# [Exercices à réaliser]
• a. Traduisez en anglais cette phrase de l'extrait sur l'arrêt de la Cour d'appel de Lyon : « Les parties, anciens concubins, ont deux enfants. »
• b. D'après l'extrait sur l'arrêt de la Cour d'appel de Lyon, à quel montant le Tribunal de grande instance de Lyon a-t-il porté la pension alimentaire ?
• c. Poursuivez l'extrait sur l'arrêt de la Cour d'appel de Lyon à partir de sa dernière phrase.

# [Extrait]
----------------------------------------

La Cour d’appel de Lyon, le 10 octobre 2011, confirme un jugement aux affaires familiales. Les parties, anciens concubins, ont deux enfants. Une ordonnance de 1999 fixait l’autorité parentale conjointe, un droit de visite et d’hébergement pour le père et une pension alimentaire. La mère a demandé en première instance une modification des modalités du droit de visite et une augmentation de la pension. Le Tribunal de grande instance de Lyon, le 10 juin 2010, a rejeté la demande sur le droit de visite et a majoré la pension à 200 euros mensuels. La mère a interjeté appel.
La question de droit est double. Elle concerne d’abord les conditions de modification d’un droit de visite et d’hébergement fixé par décision définitive. Elle porte ensuite sur la révision d’une pension alimentaire lorsque les situations respectives des parents n’ont pas évolué. La Cour d’appel rejette l’appel et confirme intégralement le jugement déféré.

----------------------------------------

(Entrées de données enregistrées)
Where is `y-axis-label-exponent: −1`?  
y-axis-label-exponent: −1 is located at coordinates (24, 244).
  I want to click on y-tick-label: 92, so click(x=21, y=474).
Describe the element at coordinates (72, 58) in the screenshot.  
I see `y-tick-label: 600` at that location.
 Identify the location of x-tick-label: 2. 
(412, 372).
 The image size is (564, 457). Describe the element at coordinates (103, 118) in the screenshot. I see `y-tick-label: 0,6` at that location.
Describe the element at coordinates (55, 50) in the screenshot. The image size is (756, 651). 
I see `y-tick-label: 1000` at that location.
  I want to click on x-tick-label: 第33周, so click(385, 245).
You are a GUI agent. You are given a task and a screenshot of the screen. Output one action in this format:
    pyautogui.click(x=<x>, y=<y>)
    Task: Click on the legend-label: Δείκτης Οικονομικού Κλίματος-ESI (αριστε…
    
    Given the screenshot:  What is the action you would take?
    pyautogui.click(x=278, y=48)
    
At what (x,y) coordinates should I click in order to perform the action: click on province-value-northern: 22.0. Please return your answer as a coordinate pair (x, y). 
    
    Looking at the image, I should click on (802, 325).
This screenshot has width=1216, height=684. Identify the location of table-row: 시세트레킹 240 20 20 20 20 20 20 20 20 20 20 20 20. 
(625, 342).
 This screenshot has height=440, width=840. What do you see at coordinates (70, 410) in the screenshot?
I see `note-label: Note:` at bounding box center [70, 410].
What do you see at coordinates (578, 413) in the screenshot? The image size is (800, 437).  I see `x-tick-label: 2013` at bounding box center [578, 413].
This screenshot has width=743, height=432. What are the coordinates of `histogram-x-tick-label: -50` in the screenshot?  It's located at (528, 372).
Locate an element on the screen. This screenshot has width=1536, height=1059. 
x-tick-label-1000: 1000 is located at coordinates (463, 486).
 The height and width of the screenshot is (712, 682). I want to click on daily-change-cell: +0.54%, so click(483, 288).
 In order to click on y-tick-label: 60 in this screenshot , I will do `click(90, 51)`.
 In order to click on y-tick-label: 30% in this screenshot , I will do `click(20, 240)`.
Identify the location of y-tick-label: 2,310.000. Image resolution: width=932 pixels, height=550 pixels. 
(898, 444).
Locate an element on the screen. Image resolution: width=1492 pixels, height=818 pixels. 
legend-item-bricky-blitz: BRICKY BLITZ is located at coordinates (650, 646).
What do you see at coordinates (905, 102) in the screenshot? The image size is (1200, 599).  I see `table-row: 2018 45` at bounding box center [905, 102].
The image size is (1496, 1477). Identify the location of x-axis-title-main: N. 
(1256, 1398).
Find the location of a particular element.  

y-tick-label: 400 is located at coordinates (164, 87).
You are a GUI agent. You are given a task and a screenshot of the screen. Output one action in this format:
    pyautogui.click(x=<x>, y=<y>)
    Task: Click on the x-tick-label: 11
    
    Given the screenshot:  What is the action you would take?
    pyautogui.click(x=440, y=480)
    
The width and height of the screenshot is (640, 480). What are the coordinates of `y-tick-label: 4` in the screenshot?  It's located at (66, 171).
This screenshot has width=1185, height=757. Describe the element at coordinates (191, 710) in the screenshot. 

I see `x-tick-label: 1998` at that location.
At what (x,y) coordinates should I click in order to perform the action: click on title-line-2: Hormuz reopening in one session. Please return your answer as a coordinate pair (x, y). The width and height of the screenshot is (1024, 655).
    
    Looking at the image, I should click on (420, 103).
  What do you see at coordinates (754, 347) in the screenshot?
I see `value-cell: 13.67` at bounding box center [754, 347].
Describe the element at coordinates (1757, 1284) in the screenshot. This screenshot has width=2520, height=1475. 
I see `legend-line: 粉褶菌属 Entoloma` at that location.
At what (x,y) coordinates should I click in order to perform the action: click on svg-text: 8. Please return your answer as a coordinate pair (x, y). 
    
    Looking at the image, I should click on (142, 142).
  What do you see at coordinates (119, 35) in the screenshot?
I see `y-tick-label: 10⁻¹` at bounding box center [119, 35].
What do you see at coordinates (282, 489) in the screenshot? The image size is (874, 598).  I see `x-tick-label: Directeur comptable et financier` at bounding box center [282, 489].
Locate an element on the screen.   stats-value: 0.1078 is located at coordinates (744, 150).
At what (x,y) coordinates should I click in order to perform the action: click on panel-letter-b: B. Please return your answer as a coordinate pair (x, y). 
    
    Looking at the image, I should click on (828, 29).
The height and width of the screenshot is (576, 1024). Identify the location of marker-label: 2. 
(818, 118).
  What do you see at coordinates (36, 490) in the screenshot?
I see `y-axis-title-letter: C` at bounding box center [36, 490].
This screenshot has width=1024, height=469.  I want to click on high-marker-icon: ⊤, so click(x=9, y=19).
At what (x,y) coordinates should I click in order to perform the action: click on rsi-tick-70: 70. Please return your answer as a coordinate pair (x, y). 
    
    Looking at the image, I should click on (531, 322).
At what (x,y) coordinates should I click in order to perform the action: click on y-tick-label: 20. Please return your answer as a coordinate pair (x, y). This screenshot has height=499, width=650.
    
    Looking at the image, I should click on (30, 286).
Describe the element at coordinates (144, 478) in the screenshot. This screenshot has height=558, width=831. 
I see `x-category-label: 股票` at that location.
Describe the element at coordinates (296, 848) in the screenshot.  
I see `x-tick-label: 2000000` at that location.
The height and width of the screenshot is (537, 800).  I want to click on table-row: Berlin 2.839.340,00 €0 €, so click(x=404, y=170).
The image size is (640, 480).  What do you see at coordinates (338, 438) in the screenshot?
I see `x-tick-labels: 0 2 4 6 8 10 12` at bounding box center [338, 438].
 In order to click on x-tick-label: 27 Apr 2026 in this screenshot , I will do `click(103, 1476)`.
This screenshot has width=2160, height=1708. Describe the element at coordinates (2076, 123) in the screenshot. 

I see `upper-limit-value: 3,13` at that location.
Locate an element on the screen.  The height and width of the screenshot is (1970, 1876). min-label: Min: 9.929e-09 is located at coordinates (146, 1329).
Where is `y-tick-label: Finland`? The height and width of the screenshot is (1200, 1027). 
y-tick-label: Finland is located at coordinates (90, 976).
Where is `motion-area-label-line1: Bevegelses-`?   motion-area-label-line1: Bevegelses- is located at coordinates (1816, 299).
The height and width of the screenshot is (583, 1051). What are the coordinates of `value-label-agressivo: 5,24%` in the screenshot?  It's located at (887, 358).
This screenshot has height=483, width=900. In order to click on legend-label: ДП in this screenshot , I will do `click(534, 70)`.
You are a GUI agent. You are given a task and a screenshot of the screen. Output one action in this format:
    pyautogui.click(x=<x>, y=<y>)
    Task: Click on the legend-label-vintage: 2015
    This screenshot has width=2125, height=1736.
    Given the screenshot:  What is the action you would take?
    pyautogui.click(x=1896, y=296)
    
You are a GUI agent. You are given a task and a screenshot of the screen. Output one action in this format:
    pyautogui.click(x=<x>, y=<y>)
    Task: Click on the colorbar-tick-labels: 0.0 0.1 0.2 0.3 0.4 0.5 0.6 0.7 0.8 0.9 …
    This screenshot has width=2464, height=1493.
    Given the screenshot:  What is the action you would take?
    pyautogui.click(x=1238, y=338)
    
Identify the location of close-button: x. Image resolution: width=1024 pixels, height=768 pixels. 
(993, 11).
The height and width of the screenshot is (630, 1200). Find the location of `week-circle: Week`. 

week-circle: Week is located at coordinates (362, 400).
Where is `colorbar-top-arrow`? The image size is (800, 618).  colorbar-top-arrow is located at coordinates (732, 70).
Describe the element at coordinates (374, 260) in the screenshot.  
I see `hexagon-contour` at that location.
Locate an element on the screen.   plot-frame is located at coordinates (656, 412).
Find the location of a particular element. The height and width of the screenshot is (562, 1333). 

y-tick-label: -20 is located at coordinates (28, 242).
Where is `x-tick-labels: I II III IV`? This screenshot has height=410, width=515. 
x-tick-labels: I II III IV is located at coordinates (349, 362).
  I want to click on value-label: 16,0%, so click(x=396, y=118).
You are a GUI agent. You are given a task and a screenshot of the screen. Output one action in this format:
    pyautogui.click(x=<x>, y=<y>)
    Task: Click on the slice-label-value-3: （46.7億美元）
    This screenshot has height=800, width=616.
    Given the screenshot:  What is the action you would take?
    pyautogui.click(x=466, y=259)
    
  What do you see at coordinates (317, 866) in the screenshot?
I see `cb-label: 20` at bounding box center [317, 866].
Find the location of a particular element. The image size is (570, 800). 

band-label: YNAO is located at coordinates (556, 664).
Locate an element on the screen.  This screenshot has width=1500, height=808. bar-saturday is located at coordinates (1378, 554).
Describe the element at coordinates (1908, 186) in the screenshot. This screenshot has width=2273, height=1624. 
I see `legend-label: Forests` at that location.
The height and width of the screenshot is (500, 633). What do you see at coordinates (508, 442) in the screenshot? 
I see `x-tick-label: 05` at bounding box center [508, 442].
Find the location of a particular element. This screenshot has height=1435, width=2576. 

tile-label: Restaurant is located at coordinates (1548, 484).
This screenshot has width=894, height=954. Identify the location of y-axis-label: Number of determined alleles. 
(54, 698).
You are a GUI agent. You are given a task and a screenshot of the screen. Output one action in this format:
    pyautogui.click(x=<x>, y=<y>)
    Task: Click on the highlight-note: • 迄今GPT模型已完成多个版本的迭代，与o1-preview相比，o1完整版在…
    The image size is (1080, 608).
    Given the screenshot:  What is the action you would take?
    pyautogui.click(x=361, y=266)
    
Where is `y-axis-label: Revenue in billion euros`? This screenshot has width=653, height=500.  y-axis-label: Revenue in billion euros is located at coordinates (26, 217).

----------------------------------------

# [Résultats des exercices]
• a. The parties, former unmarried partners, have two children.

• b. À 200 euros mensuels.

• c.
La décision rappelle avec fermeté les principes encadrant l’exercice de l’autorité parentale. Elle en précise les conséquences pratiques pour la fixation des contributions financières.
**I. L’affirmation du caractère intangible des droits du parent non gardien**
La Cour écarte tout aménagement du droit de visite fondé sur la volonté de l’enfant. L’appelante invoquait des relations tendues entre le père et la fille mineure. Elle souhaitait que l’exercice du droit se fasse désormais « à l’amiable ». La Cour estime que cette demande « ne tend en réalité qu’à priver le père de tout droit ». Elle rappelle un principe fondamental de procédure. « Le juge ne peut, au regard des dispositions constitutionnelles et légales, déléguer à quiconque et pour aucun motif les pouvoirs juridictionnels dont il est personnellement investi. » Dès lors, la Cour « ne saurait donc, sous quelque prétexte que ce fût, s’en remettre à l’appréciation de la mineure ». Le droit de visite est une prérogative légale du parent, établie par une décision définitive. Son maintien est présenté comme relevant de « l’intérêt bien compris » de l’enfant. La Cour fonde sa conviction sur des éléments factuels. Elle relève que la mère « se refuse à lui remettre l’enfant sous le simple prétexte que celle-ci ne désirerait pas se rendre à son domicile ». Le refus d’exécution de la décision par la mère justifie le rejet de sa demande de modification.
Le raisonnement se poursuit par une application stricte des conditions de révision d’une pension alimentaire.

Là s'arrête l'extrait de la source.